Dr. David B. Adams – Psychological Blog

Psychology of Illness, Pain, Anxiety and Depression

“Compromised Honesty“

integrityHonesty and Integrity

Patients in any specialty are selective in their history. Patients withhold information for a variety of reasons, but regardless of the reason, patients are rarely full disclosive.  Honesty and integrity become issues of concern.

I recall seeing a couple for their pre-marital problems. The problem: He wanted to marry, and she did not. Both were previously divorced. He wanted a commitment from her; she wanted to be free and to date. Both had provided extensive background histories to me. They assured me that they had held back no data from me or each other. Then, when it was clear that an impasse had been reached, that she would not marry him at this time, he said “yes, and she has been that way since she was raped.” And she replied “yes, I believe that’s when it began.”

* Task item *
Can you write out the blog post on compromised honesty, starting with "Dr. David B." and going on through "issues of concern.", with "specialty" renamed to "field"?

* Extracted entries *

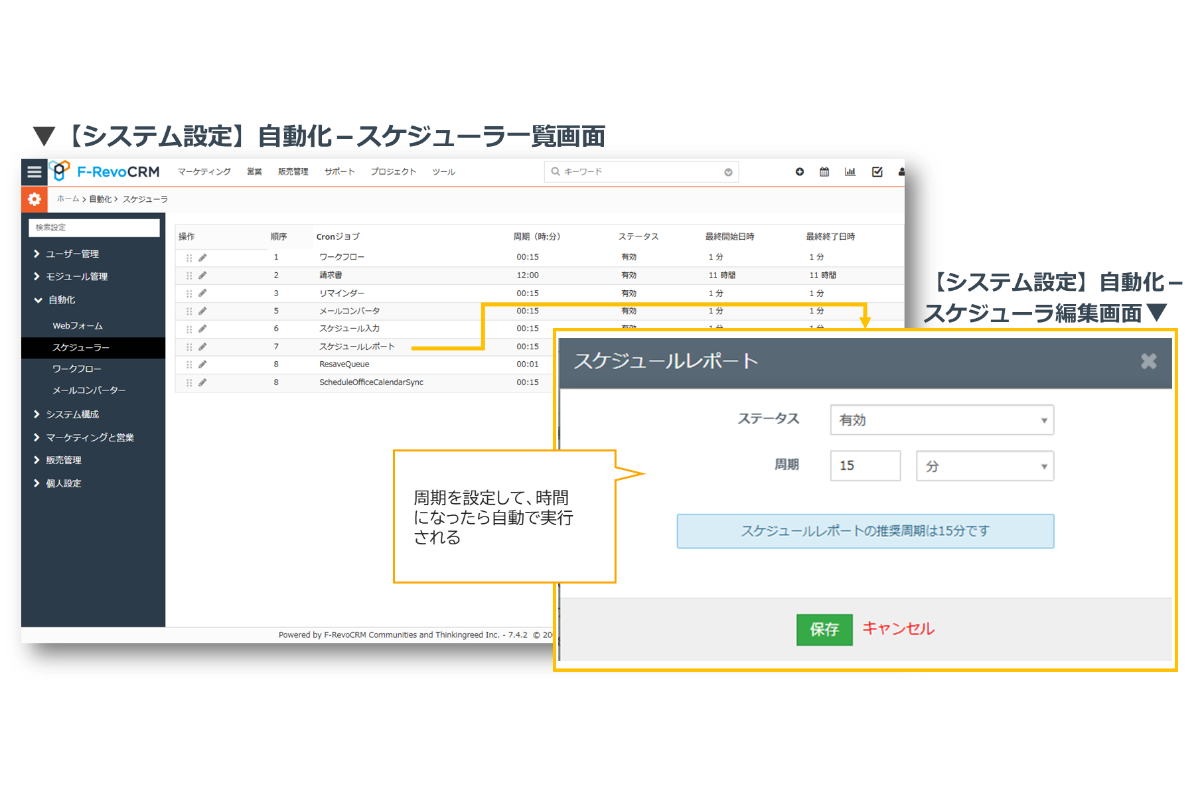1200x800 pixels.
Task: Click the green 保存 button
Action: click(x=824, y=629)
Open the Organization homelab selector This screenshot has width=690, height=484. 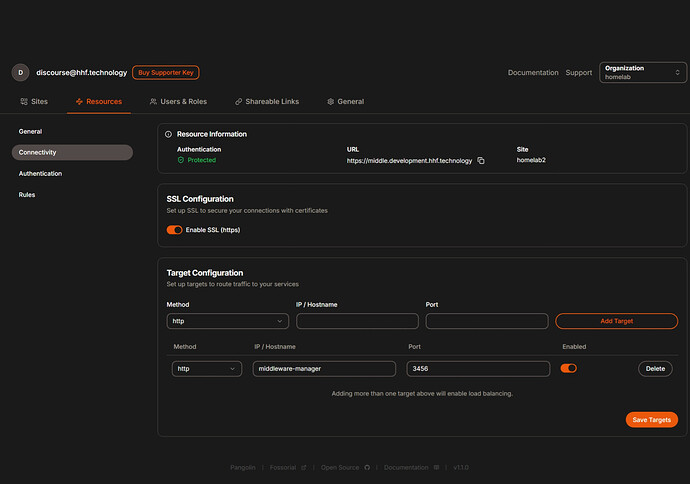tap(642, 73)
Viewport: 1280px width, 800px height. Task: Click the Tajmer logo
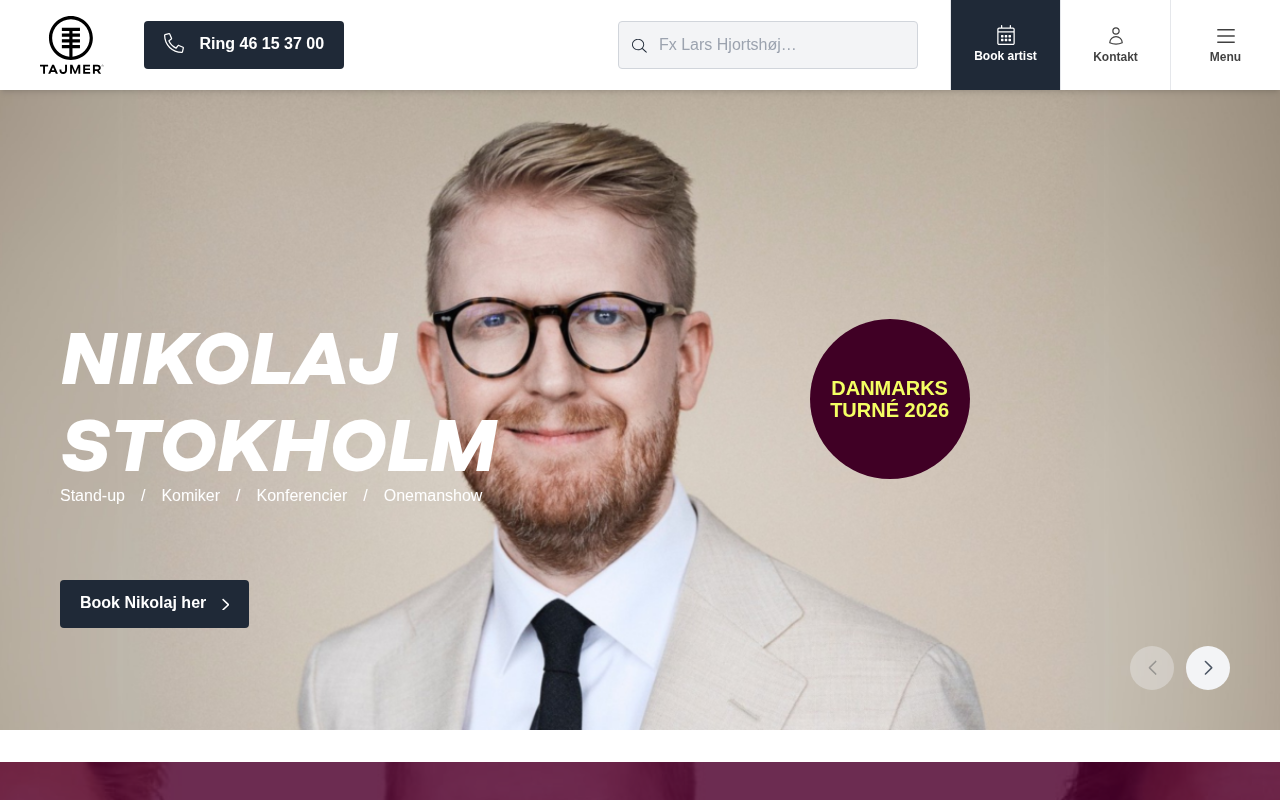pyautogui.click(x=71, y=45)
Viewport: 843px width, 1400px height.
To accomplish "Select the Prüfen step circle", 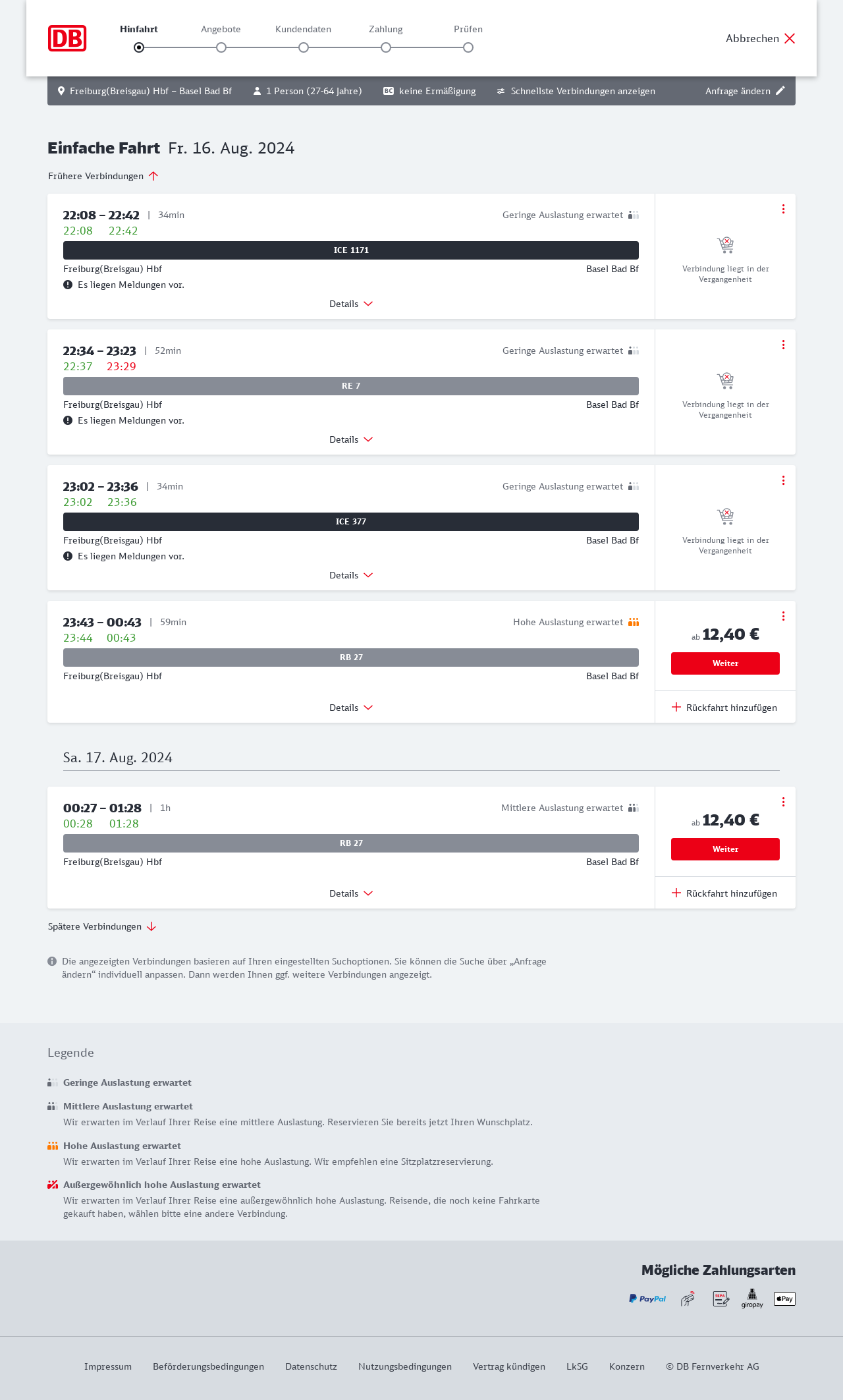I will pos(468,47).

* Response to the task *
Dr. David B. Adams – Psychological Blog

Psychology of Illness, Pain, Anxiety and Depression

“Compromised Honesty“

integrityHonesty and Integrity

Patients in any field are selective in their history. Patients withhold information for a variety of reasons, but regardless of the reason, patients are rarely full disclosive.  Honesty and integrity become issues of concern.